The woman pulls the scarf down below her chin. Thorvald sees a young face, much younger than he would have guessed. She can't be older than twenty-five, probably younger. Under the smeared grime of ash, he sees that she is beautiful. The boy does not uncover his face. He looks up at the woman, tugs her hand, but she does not look down, does not move. Her eyes remain fixed on Thorvald. The silence grows awkward before Thorvald speaks.
“Welcome. You’d best come inside. You can leave your wagon.”

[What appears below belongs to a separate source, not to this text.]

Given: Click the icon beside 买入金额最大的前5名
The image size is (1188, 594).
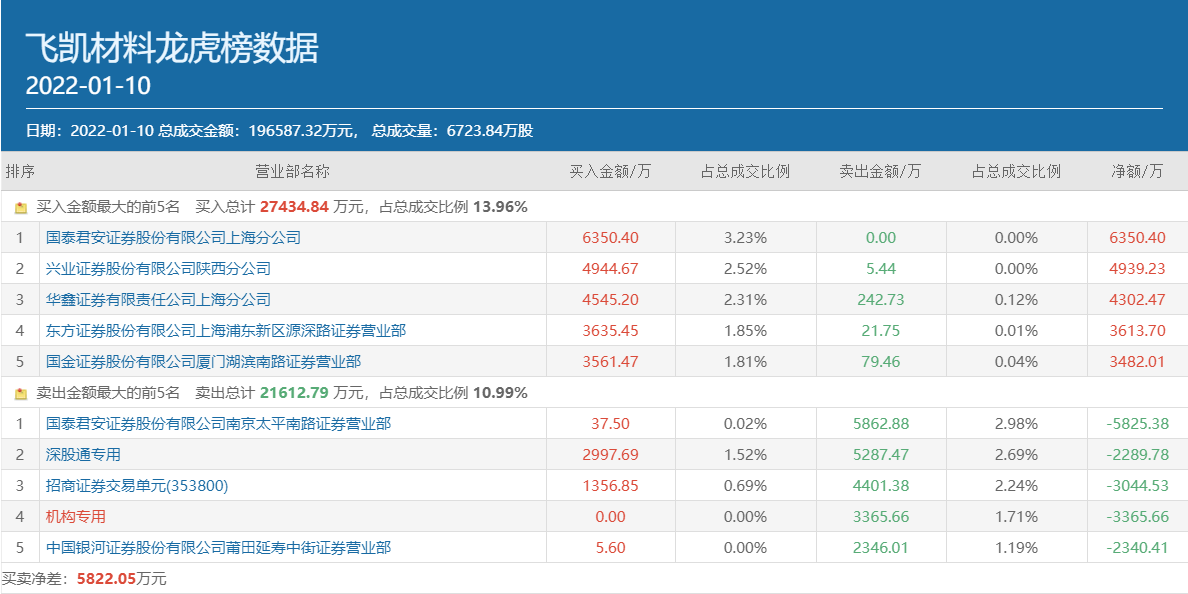Looking at the screenshot, I should pyautogui.click(x=21, y=208).
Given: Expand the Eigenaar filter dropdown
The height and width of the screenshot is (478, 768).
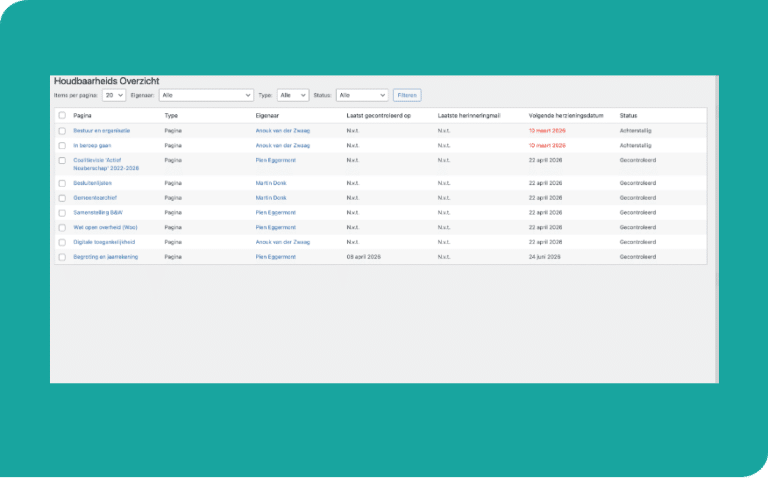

There is another silence. Again the boy tugs the woman’s arm. He takes a tentative half-step toward the open door. She nods to herself, her eyes still locked on Thorvald’s. Then she allows the boy to lead her to the door.
Thorvald speaks to her as he would speak to a skittish colt.
“I’m Gregory Thorvald. I don’t bite. Just brush the ash off as best you can before you come inside.”
The boy looses his hold on the woman’s hand and begins beating the ash off his jacket and pants. A cloud forms around him and drifts away. The young woman ignores the boy.
“I’m Ella and this is Toby. We don’t mean to bother you or cause trouble. We thought this place was empty like all the others.”
Thorvald nods and holds opens the door wide.
“Better if we talk inside before the cottage fills with ash.”
He leaves the front door open and backs through the mudroom and into the cottage proper. The boy is the first to follow.
“Hang your coat wherever there’s a hook. And shoes off, please.”
The boy stares at him for a long moment as if the words need to sink in. Then he nods his head. He slides out of his jacket, reaches up to hang it on a peg, and bends to the laces of his boots.
While Toby is bent over his boots, Ella squeezes in behind the boy. She pulls the front door shut behind her. Toby kicks off his boots and a puff of ash follows. He reaches out a stockinged toe and pokes her feet.
“Right, Toby, I get it. Shoes off.”
The boy’s face is solemn. Before Thorvald can say anything, Toby slips past him and burrows into the end of the sofa closest to the peat stove. Ella removes her boots and stands in front of Thorvald.
“Thank you for inviting us in. I was worried we wouldn’t find a place.”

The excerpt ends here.